◆ WHAT YOU NEED TO DO
Please return every line in the following data that includes the string "agent".

[RECORDS SHOWN — start]

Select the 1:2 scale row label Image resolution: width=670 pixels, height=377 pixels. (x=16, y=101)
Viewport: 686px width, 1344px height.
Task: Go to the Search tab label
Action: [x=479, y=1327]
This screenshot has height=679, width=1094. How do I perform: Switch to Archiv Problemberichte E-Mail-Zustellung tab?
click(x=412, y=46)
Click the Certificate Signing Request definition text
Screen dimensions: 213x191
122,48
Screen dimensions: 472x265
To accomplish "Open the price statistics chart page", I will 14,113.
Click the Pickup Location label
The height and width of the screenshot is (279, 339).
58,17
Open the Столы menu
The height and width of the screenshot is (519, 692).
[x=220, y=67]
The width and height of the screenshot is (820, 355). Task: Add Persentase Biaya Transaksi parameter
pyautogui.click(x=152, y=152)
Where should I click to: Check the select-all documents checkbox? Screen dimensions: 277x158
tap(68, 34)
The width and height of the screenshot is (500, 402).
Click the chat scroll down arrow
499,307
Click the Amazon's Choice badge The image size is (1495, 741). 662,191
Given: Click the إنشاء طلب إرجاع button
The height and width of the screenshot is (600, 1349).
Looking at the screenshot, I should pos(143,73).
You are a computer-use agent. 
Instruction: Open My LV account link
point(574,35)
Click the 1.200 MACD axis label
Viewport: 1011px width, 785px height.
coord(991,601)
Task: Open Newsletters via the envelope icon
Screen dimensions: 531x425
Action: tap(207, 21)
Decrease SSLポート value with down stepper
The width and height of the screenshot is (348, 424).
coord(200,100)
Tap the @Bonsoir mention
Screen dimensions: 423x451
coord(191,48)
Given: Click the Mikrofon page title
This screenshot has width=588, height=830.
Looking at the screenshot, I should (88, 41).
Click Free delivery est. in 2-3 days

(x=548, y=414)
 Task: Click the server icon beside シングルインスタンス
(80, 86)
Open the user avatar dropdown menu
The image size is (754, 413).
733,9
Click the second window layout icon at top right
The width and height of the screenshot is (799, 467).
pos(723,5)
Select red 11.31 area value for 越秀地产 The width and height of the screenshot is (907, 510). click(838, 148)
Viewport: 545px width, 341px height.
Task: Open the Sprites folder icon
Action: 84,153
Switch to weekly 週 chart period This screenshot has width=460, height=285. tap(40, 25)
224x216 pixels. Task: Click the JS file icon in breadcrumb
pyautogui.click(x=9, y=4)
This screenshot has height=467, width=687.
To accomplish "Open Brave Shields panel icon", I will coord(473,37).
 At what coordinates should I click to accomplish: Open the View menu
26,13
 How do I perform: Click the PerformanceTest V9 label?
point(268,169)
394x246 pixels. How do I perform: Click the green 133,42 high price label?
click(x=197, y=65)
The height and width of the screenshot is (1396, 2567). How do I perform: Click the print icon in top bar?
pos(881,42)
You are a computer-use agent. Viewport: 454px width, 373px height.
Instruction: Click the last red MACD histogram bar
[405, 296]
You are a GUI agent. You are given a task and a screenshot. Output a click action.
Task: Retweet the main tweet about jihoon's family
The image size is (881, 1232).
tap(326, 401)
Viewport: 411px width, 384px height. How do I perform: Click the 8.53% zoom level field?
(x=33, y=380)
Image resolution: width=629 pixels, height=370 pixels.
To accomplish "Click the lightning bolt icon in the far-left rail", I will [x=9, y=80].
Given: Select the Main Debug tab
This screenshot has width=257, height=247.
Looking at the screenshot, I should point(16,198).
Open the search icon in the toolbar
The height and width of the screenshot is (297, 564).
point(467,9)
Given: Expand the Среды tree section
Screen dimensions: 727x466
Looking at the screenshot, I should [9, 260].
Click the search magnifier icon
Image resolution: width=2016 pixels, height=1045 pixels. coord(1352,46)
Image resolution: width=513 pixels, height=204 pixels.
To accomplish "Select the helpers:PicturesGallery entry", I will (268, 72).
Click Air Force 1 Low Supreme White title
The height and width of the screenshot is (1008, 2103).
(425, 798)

[RECORDS SHOWN — finish]

◆ TASK RESULT
You are a computer-use agent. 
You are a computer-use agent. Viewport: 454px width, 373px height.
You are a GUI agent. You are given a task and a screenshot. Output a click action.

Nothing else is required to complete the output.